On Sunday, two climate activists threw soup at the glass protecting the Mona Lisa Louvre museum in Paris and shouted slogans in favor of a sustainable food system. This came in the context of protests by French farmers against several issues, including low wages.
In a video posted on social media, two women with the words “FOOD RIPOSTE” written on their t-shirts were seen passing under a security barrier to approach the painting and throwing soup against the glass that protects Leonardo da Vinci’s masterpiece.
“What is the most important thing?” they shouted. “Art or right to a healthy and sustainable diet?”
“Our agricultural system is sick. Our farmers are dying at work,” he added.
Louvre employees were then seen placing black panels in front of the Mona Lisa and asking visitors to evacuate the room.
Paris police said two people were arrested following the incident.
On its website, the Food Riposte group said the French government was violating its climate commitments and called for an equivalent of the state-sponsored healthcare system to be put in place to give people better access to healthy food. , while providing farmers with a decent income.

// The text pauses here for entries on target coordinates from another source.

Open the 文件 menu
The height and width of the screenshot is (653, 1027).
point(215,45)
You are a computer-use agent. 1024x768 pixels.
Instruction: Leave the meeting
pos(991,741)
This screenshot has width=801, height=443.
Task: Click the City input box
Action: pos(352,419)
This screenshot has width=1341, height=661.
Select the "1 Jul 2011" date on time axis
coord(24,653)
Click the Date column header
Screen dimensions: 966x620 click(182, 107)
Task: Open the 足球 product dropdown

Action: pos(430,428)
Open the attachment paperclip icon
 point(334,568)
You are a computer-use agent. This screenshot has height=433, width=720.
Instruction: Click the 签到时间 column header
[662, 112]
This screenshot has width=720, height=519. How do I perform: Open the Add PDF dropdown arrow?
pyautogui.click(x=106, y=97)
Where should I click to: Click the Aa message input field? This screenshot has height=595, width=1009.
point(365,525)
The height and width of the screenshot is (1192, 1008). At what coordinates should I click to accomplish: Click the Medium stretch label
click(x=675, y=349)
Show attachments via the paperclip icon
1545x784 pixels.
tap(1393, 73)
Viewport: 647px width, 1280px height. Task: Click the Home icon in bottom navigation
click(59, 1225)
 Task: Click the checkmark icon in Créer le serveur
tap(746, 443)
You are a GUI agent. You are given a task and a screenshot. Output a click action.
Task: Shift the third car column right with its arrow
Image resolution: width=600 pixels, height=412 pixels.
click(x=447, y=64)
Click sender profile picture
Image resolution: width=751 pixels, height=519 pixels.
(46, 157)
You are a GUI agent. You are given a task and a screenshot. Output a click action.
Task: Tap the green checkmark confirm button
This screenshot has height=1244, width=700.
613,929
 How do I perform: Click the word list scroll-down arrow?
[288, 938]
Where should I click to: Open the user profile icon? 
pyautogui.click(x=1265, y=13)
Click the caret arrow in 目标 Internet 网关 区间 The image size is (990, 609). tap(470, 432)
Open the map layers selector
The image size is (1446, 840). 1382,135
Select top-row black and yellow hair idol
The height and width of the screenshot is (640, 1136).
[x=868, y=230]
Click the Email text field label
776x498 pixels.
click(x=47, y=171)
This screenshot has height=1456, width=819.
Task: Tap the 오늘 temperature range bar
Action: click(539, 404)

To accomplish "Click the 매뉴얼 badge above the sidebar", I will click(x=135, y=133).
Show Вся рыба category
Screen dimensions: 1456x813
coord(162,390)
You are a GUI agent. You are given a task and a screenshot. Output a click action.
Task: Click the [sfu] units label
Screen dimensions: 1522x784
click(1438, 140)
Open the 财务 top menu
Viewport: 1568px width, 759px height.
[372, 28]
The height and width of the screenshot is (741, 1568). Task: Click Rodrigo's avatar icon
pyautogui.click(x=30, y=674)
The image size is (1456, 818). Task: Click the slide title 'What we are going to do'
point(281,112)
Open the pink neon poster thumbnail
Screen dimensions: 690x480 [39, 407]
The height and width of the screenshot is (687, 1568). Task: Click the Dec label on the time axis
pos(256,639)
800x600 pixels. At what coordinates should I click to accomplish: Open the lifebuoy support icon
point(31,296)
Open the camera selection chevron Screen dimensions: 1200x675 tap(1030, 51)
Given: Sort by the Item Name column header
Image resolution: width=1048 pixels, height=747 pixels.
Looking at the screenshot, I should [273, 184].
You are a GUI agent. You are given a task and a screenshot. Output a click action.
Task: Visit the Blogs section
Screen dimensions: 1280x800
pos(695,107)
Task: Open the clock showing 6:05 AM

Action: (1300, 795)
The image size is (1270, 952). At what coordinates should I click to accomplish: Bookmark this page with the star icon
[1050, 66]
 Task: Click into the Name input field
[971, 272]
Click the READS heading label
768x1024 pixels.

Angry French farmers have used their tractors for days to set up roadblocks and slow traffic across France as they seek better remuneration for their produce, less bureaucracy and protection against cheap imports. They also dumped smelly agricultural waste outside the gates of government offices.
The government announced a series of measures on Friday that farmers say do not fully meet their demands. These include the “drastic simplification” of some technical procedures and the progressive end of taxes on diesel fuel for agricultural vehicles.
Some farmers have threatened to converge on Paris starting Monday to block major roads leading to the capital.
New Prime Minister Gabriele Attal we visited a farm in the central Indre-et-Loire region on Sunday. He acknowledged that farmers are in a difficult position because “on the one hand we say ‘we need quality’ and on the other ‘we want lower and lower prices’.”
“What is at stake is finding short, medium and long-term solutions,” he said, “because we need our farmers.”
Attal also said his government was considering “additional” measures against what he called “unfair competition” from other countries that have different production rules and import food into France.
He promised that “further decisions” will be made in the coming weeks to address farmers’ concerns.